On the other hand one has to admit that a bottom-up diversification concept alone will not be sufficient to cope with upcoming new demands of the labour market and society. The state must be entitled to interfere if new challenges in research and higher education are not taken up and if a new type of institution is needed.
XV
The aim of higher education is to make graduates able for a
job. They should be made fit for the individual job by training in practice. The
traditional university approach of combining research and teaching and thus promote and
encourage a personal and a development of a solid basic disciplinary and methodological
knowledge is not a mission of the universities only of the past but is one of the future
as well. It includes nowadays and in the future the development of key qualifications as
communication- and teamwork-skills and the knowledge of foreign languages.

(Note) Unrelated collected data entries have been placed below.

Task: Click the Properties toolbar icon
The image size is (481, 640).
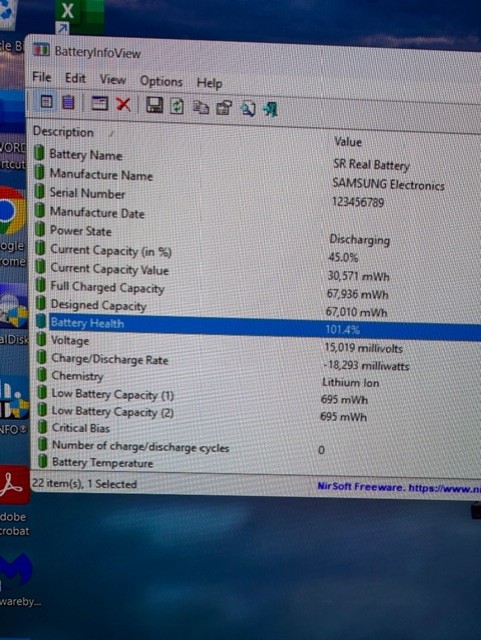Action: coord(224,108)
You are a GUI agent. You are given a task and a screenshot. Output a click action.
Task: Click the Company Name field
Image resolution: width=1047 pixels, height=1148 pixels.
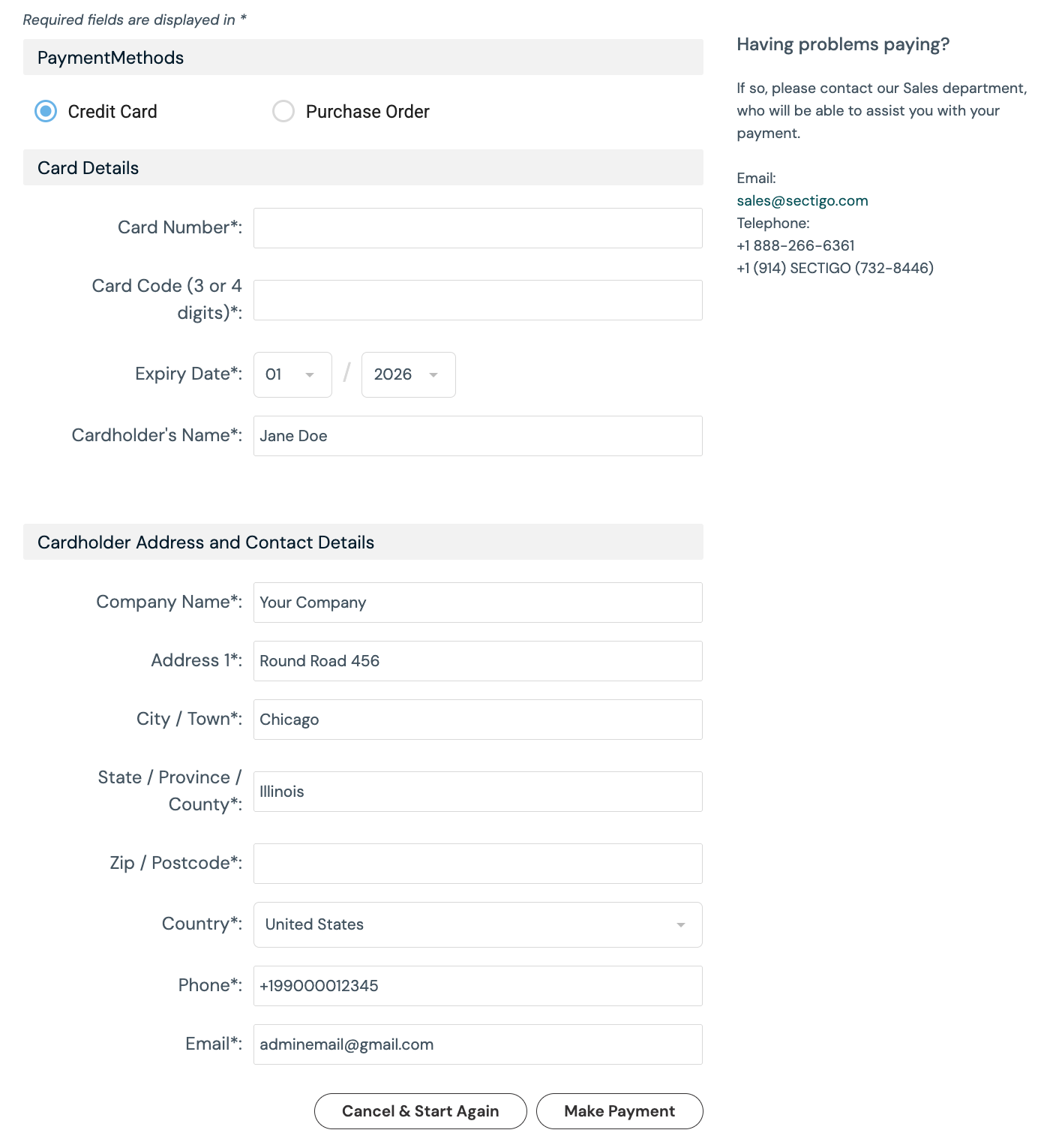478,603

A university will certainly not meet these challenges if it considers students to be consumers or "users" and treat them that way. If a university aims at generating graduates prepared to play an important role in society, prepared to take over responsibility and provided with the key qualifications or transferable skills mentioned students must be considered and treated as academic citizens.
XVI
The general and methodological elements in higher education
will have to be emphasized more strongly, leaving specialization to either the fourth and
fifth-year of studying or to life-long learning programmes. But not only a new balance
between general education and conveyance of special knowledge should be strived for in
higher education, a main element of qualification of the initial academic education of
each individual graduate should be to have learned to learn.
XVII
Higher education systems will have to develop more flexible
curricula consisting of modules in order to open the uniform structure and leave to every
single student the decisions whether she or he will spend full time or only part time for
studying, when to graduate, at which level, and with which qualifications.
XVIII
To what extent flexible and open systems should be introduced
should be up to the individual university to decide but the quality of the modules should
be checked and evaluated by an accreditation system being obliged to minimum standards to
guarantee quality in favour of students and society. This accreditation system should be
established by the national university community but involving representatives of the
state and of those who will employ the university graduates. The procedure to be observed
in setting standards must involve the expertise of the individual discipline and guarantee
internationally competitive quality.
XIX
Flexible systems are also a way of responding to the
increasing debate about "virtual" universities. The question is not whether a
student has to be physically present at a university or can sit at home, communicating
with any given university alone by electronic means. The already mentioned paper of the
Confederation of European Union Rectors Conferences says that introduction of new
technologies in conventional institutions, as supplementary means to provide students (at
all levels of education) with diversified access to sources of information and data others
than those provided by their teachers face-to-face, is now recognised as a global trend in
pedagogy, for all kinds and levels of educational institutions. Without changing the
conventional nature of classroom and teacher-based learning, the existence of of
communication facilities will introduce a new degree of freedom in students
approaches to learning, by increasing their autonomy for acquiring new knowledge. This is
likely to increase the efficiency of learning. It will, of course, introduce a new
dimension in the teachers role. They will be catalysts stimulating students
search for knowledge and managers of dispersed and possibly excessive amounts of available
information.
XX
Helping the teachers to adapt to this new role, by adding new
competencies to their existing scientific and pedagogic backgrounds is a major task for
teacher training institutions and, given the urgency of the process, the large number of
teachers involved and the dispersed nature of their locations, probably requires the
intensive use of ODL methods. A learner s role and attitudes will change accordingly,
by accepting and adjusting to the increase in their autonomy in respect to the new
teachers role, by learning to access, to select and to use the information available
in the communication networks and in interactive, multimedia learning materials.
XXI
Experience has shown that the economic facts of ODL are not
understood well enough by most educational authorities, which tend to believe that
distance education is always cheaper than classroom teaching. This is only true if
significant initial investments have been made and an adequate yearly budget allows the
system to expand beyond the critical threshold.
XXII
The challenge is to utilize all available means and tools in
flexible and creative ways on one side and to preserve the university as a corporate
communicating body, as a corporation on the other side. Bologna is the place to stress
that the idea of university is essentially defined by the idea of a communicating
corporation of teaching and learning people.
XXIII
In order to avoid a general structural insecurity of
employment the working population must adjust to the changing needs of the labour market
by frequently having updated, upgraded or totally reconverted their vocational profiles.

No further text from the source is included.